Es posible que el descubrimiento del EMDR transforme la práctica de la psiquiatría y del psicoanálisis. A finales del siglo XIX, Pierre Janet,  y Sigmund Freud más tarde, formularon la audaz hipótesis de que una gran parte de los trastornos psicológicos que aparecen a diario en las consultas de los médicos clínicos – depresión, ansiedad, anorexia, bulimia, abuso de alcohol o drogas- tenían su origen en sucesos traumáticos. Fue una contribución inmensa, pero a la que no le ha seguido un método de tratamiento que permitiese aliviar rápidamente a las personas que los padecían. No obstante, cuando una huella disfuncional de las emociones es al fin eliminada por el método EMDR, los síntomas desaparecen a menudo por completo, y ello da paso a una nueva personalidad. Como se dispone de una herramienta que permite trabajar en la causa de los síntomas – no sólo controlarlos- y con mucha rapidez, lo que cambia es todo el enfoque acerca del paciente. Sobre todo porque los traumas pequeños son responsables de otros muchos síntomas además del estrés postraumático.
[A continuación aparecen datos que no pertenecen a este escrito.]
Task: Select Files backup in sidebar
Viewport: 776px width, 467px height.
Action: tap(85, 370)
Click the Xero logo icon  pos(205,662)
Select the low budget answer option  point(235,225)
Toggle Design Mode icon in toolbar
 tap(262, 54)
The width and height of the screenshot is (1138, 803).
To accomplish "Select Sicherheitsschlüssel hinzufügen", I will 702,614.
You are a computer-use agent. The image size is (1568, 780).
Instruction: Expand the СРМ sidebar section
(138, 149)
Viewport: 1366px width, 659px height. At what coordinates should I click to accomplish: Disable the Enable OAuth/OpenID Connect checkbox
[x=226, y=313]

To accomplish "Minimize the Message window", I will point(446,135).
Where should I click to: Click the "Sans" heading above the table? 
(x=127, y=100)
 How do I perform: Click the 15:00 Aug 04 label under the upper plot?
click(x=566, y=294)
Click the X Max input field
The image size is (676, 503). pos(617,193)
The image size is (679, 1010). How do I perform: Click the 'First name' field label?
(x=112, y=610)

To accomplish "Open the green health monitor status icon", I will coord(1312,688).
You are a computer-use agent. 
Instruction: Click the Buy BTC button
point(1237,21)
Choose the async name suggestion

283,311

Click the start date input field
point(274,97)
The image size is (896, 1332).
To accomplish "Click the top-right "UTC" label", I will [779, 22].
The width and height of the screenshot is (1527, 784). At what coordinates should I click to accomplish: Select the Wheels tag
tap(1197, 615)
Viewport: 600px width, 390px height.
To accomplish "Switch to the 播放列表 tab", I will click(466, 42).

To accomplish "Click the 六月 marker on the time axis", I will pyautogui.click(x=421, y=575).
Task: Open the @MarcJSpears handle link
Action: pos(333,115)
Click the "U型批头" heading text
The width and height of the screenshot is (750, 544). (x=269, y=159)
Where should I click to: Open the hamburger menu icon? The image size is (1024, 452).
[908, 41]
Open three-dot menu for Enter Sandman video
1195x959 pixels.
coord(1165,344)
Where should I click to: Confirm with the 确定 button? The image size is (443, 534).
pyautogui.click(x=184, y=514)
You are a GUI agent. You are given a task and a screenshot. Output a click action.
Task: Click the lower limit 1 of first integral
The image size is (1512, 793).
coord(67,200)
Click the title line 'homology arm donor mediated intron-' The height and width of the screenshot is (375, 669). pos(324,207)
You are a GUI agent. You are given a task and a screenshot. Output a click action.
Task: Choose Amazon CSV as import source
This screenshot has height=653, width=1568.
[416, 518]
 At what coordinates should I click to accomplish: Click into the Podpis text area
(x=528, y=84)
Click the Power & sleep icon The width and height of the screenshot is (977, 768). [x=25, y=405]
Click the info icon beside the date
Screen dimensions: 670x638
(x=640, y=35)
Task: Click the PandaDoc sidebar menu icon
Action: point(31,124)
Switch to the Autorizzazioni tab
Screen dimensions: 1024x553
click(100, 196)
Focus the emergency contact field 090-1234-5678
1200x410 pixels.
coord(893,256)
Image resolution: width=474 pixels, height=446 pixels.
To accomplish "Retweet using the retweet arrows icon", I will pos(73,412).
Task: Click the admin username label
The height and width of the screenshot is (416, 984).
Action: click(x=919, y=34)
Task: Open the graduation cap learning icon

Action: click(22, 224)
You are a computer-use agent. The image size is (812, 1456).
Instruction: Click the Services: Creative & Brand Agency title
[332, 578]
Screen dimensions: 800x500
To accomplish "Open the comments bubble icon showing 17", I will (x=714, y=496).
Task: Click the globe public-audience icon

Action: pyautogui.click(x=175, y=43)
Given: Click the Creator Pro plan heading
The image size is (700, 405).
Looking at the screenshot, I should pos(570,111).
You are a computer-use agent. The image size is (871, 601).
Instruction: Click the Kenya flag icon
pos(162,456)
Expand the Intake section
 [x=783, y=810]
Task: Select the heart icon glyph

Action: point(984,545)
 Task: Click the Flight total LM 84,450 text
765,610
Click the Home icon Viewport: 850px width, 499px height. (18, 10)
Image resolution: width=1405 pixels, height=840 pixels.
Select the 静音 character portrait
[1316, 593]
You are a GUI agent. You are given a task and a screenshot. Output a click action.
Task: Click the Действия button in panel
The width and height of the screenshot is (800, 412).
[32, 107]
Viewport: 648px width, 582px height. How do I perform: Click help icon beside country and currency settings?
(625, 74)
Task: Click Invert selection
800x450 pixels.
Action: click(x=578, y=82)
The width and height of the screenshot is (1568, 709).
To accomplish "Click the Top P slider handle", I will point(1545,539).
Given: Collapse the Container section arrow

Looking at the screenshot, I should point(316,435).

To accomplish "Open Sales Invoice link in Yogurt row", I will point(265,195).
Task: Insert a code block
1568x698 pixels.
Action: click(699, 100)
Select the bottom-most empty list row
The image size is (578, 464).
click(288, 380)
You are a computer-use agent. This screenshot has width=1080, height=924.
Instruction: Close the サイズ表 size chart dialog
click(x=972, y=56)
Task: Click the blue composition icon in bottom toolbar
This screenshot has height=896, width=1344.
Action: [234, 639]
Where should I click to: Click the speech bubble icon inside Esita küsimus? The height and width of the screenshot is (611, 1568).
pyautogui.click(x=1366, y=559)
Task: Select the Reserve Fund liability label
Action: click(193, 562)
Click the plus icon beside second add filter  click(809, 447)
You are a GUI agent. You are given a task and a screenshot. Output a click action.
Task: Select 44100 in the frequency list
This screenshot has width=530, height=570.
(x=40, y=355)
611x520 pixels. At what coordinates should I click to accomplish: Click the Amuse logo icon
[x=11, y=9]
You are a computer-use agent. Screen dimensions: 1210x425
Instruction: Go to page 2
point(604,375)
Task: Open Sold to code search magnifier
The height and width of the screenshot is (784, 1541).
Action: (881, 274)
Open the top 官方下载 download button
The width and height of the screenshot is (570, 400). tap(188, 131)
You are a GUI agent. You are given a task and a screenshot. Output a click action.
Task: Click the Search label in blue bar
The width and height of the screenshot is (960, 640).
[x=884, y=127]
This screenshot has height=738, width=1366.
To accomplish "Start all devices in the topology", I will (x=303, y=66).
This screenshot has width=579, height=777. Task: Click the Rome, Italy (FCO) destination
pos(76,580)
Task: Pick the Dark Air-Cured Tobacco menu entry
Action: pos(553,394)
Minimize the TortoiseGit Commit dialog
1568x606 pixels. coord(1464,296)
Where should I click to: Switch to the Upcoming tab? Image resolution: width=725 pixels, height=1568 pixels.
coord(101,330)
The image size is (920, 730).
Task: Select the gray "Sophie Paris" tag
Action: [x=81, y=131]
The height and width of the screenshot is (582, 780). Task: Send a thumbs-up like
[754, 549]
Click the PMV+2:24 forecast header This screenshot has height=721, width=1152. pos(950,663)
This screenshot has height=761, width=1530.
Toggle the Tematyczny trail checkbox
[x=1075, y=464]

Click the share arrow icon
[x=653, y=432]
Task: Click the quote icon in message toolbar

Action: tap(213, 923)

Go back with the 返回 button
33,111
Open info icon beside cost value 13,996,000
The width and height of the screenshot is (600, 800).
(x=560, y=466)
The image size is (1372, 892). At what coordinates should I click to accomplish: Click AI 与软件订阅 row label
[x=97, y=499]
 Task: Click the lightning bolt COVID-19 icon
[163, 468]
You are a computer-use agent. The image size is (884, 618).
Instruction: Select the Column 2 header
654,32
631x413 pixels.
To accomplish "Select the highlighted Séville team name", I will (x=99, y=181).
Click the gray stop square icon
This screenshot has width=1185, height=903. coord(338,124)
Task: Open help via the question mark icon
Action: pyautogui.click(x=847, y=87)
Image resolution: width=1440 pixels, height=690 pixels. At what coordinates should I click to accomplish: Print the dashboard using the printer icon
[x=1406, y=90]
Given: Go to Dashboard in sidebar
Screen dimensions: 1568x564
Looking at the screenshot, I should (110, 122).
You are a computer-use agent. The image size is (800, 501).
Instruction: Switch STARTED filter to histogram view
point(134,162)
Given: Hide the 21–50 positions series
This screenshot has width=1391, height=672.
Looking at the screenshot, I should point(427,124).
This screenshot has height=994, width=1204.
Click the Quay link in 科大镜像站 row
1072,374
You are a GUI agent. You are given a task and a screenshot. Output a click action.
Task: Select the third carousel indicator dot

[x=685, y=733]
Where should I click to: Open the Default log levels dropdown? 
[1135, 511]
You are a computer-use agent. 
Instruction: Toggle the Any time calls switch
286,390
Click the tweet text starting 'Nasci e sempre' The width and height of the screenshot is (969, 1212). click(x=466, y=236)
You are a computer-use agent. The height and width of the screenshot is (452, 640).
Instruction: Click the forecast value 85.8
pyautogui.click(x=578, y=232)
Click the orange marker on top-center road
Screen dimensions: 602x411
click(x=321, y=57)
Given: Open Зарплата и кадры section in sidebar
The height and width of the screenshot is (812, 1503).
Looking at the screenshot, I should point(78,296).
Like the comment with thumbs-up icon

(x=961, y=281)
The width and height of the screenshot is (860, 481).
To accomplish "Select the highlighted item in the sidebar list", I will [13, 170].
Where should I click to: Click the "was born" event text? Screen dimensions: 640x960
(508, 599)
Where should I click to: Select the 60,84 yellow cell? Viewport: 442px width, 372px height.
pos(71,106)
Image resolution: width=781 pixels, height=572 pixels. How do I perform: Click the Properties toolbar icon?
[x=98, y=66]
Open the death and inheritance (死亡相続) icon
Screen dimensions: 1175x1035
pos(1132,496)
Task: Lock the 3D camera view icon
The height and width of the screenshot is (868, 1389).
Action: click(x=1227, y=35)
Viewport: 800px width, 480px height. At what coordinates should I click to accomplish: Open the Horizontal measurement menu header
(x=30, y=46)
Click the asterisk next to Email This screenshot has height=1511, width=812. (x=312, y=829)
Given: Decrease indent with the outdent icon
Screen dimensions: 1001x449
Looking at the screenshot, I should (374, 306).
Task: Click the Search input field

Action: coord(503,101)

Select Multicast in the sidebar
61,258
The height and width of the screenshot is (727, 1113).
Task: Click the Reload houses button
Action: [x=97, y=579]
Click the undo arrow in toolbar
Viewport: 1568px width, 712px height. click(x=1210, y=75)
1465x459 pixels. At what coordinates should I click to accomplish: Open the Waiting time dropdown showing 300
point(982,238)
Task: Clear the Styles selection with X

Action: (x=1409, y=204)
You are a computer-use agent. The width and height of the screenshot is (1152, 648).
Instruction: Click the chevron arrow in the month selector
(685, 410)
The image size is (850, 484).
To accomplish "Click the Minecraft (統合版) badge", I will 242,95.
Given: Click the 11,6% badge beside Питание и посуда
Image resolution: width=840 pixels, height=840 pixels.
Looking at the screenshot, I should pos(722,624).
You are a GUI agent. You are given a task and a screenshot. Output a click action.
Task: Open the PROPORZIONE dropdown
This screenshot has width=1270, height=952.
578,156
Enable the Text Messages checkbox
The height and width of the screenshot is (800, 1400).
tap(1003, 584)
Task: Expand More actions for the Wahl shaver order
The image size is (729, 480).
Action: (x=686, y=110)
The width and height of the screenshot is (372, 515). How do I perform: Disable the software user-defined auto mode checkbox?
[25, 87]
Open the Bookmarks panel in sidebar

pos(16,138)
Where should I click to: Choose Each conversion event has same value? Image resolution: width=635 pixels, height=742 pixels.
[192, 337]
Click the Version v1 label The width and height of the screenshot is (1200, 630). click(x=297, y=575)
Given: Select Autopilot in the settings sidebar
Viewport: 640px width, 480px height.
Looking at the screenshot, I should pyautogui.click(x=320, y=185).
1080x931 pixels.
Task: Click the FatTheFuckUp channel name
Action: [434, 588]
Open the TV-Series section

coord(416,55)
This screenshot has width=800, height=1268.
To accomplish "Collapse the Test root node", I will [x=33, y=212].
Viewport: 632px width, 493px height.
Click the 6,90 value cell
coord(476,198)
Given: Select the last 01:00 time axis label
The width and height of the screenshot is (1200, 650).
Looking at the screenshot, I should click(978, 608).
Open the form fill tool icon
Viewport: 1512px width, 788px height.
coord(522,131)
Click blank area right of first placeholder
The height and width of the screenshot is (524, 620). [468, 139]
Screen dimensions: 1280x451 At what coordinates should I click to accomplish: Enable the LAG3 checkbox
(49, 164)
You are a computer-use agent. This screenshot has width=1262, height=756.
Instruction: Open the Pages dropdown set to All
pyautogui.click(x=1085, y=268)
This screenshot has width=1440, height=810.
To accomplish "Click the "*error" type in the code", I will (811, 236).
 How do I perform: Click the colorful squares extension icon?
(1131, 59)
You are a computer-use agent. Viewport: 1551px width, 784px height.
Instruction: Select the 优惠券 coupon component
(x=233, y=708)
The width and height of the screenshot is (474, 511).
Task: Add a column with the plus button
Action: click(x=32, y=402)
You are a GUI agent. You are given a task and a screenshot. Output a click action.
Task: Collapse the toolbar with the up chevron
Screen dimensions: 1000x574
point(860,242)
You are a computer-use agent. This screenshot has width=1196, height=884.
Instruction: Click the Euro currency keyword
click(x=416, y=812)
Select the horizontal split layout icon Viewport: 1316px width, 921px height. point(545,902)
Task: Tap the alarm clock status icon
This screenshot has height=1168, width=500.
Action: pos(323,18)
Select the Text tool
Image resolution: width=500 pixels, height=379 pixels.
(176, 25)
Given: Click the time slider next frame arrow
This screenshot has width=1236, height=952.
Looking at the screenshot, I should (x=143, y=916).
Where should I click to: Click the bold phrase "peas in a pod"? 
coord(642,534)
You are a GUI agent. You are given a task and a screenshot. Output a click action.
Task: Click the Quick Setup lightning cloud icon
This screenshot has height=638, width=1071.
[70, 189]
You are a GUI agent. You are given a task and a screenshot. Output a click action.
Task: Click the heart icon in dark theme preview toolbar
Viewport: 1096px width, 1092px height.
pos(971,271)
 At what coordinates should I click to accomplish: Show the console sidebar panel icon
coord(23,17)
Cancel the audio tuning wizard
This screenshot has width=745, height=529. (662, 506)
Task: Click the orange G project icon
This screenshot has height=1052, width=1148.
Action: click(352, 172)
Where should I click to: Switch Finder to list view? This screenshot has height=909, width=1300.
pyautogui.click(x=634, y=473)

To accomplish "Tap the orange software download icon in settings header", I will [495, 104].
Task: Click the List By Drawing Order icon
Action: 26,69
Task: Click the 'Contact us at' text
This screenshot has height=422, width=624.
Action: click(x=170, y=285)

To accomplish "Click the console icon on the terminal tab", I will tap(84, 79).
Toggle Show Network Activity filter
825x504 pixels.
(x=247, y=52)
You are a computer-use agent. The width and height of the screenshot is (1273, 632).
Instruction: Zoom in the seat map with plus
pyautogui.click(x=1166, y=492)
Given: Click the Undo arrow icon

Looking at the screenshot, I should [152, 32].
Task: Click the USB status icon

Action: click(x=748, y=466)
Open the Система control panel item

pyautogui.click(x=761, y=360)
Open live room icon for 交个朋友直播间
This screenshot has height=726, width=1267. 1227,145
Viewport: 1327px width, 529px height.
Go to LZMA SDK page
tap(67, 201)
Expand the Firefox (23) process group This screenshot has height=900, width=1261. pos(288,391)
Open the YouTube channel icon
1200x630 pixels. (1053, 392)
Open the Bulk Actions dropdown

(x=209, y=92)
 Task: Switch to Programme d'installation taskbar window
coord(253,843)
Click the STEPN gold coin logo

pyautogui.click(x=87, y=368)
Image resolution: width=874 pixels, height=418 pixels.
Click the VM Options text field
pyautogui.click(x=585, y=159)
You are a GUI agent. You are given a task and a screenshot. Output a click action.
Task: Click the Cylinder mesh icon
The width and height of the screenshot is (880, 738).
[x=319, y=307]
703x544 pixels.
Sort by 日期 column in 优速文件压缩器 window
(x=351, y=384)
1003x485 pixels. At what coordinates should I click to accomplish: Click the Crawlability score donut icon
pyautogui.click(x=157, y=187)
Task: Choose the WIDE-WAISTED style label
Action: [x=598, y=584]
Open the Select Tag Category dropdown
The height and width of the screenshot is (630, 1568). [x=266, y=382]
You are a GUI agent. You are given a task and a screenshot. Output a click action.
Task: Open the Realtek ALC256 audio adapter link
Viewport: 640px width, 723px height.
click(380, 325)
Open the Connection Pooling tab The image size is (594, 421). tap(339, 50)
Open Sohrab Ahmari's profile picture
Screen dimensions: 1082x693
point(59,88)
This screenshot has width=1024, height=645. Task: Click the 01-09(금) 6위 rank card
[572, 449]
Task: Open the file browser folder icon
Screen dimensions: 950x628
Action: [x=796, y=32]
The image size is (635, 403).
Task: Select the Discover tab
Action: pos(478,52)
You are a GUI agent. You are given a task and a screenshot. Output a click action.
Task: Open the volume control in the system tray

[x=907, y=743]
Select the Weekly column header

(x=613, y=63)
Un estudio llevado a cabo en Australia en un servicio de urgencias ilustra posibles consecuencias de los pequeños trastornos emocionales. Los investigadores han seguido durante un año a las víctimas de accidentes de carretera que pasaban por el servicio. Al final del año les hicieron una serie de exámenes psicológicos. Más de la mitad habían desarrollado síndromes psiquiátricos a consecuencia del accidente. De todos los síndromes constatados, el estrés postraumático era el menos frecuente. De lo que más sufrían esas personas era de depresiones simples, de ataques de ansiedad banales, de fobias. Un buen número de ellas había incluso desarrollado anorexia, bulimia o abuso del alcohol o las drogas, sin otros síntomas. La lección más importante que se puede extraer de este estudio es que no sólo es el estrés postraumático, ni de lejos, el único trastorno que requiere que se investiguen sucesos del pasado que hubieran podido dejar cicatrices emocionales que todavía hacen sufrir. En todas las formas de depresión o ansiedad es necesario tratar de identificar sistemáticamente en la historia del paciente lo que ha podido desencadenar los síntomas que le perturban en la actualidad. Después hay que eliminar el mayor número posible de esas huellas emocionales. Y la terapia EMDR es la más idónea para ello.